***** DATA FOR ANALYSIS
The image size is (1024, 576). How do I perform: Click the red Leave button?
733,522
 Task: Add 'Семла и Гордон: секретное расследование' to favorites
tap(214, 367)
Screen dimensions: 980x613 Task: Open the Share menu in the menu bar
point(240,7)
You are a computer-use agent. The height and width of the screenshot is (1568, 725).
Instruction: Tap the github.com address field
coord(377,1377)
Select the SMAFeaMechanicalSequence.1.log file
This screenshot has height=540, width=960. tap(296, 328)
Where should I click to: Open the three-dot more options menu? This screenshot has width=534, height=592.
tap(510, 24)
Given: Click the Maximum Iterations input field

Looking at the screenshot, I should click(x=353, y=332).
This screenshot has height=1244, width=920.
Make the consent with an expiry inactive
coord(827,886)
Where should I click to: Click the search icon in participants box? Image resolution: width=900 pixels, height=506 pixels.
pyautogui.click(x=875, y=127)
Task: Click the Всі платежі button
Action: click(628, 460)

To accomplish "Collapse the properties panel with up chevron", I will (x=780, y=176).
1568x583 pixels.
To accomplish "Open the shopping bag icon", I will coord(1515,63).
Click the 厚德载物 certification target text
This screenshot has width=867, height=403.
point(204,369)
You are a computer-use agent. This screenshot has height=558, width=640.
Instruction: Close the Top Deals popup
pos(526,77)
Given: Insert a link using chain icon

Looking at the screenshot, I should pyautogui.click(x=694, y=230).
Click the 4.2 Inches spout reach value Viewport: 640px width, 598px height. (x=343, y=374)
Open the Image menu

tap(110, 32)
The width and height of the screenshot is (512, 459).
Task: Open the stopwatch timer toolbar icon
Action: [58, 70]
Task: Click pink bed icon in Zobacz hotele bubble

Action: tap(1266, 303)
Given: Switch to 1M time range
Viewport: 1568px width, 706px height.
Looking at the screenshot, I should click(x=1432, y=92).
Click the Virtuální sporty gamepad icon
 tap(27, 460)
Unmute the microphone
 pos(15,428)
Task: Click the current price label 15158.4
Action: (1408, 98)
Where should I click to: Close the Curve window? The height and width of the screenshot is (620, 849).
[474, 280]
**********
Copy each line of the data that contains the word "agent".

You are a computer-use agent. The height and width of the screenshot is (1568, 725).
You are a computer-use agent. This screenshot has height=558, width=640.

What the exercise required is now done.